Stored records
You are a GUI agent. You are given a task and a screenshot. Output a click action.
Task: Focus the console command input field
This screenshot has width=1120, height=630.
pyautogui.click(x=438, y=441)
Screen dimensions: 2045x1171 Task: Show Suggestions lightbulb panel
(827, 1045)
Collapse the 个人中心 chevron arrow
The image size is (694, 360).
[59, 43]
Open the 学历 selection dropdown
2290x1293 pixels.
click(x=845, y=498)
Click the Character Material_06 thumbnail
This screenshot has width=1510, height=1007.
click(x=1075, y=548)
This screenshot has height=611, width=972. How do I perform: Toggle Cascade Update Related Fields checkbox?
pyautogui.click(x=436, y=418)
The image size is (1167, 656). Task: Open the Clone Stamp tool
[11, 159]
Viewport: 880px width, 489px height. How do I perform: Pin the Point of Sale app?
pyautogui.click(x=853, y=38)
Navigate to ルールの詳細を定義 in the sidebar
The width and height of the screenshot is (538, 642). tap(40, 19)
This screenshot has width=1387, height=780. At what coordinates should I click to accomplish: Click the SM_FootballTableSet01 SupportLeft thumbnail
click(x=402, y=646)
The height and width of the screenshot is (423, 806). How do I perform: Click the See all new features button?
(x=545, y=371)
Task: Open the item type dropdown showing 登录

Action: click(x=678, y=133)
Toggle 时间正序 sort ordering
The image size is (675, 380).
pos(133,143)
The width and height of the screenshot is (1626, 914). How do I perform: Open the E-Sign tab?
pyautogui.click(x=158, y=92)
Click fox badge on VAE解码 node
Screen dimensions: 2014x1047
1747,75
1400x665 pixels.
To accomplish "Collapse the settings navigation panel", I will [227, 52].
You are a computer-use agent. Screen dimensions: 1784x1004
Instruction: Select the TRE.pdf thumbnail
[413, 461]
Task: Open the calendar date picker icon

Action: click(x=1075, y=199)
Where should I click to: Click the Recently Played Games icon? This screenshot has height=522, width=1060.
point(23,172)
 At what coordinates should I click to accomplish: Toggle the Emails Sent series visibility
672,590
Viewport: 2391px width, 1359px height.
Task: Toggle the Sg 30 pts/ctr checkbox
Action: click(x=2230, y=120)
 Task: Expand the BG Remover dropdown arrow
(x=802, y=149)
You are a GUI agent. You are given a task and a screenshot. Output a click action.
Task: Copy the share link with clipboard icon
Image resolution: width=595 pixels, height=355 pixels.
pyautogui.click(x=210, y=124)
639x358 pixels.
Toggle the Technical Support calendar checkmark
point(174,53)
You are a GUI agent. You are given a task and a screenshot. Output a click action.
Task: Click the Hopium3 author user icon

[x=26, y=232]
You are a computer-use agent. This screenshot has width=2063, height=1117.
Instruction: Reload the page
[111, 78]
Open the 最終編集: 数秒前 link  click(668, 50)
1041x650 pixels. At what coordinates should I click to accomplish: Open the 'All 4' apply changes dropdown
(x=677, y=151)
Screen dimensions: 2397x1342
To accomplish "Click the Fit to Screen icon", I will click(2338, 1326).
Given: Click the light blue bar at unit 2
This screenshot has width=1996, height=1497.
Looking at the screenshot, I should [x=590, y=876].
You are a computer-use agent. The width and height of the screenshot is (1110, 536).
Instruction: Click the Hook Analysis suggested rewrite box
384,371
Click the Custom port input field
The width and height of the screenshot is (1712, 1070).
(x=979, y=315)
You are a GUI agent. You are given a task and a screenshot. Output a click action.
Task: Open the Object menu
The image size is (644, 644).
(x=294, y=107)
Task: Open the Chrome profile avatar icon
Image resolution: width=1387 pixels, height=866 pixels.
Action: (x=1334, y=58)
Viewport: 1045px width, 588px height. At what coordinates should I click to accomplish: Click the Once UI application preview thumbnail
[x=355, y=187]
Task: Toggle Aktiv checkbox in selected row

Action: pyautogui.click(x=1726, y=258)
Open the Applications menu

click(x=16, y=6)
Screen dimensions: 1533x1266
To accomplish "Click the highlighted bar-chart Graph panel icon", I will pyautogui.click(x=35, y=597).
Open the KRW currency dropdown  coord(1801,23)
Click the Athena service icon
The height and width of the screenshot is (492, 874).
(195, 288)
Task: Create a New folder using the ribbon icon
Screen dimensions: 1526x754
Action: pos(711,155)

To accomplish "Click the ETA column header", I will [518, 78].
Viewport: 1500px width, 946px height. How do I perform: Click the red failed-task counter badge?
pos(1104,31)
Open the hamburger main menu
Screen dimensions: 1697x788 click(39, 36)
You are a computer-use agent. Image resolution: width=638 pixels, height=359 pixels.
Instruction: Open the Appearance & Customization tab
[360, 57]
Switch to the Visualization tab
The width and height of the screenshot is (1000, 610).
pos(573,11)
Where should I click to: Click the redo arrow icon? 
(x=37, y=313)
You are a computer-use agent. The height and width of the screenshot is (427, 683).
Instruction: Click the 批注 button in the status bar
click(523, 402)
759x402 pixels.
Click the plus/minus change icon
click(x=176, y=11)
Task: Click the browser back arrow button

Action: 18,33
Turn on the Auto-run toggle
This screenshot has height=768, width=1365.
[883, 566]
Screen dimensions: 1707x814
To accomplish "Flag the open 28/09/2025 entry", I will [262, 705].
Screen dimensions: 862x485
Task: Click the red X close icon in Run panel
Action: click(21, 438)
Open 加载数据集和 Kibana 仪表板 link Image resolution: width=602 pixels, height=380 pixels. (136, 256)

## [BRIEF]
Your answer should consist of each line of the data above in which the word "computer" occurs.

## [TASK SOLUTION]
You are a computer-use agent. Screen dimensions: 1784x1004
You are a computer-use agent. This screenshot has width=2063, height=1117.
You are a computer-use agent. The width and height of the screenshot is (1110, 536).
You are a computer-use agent. Image resolution: width=638 pixels, height=359 pixels.
You are a computer-use agent. The height and width of the screenshot is (427, 683).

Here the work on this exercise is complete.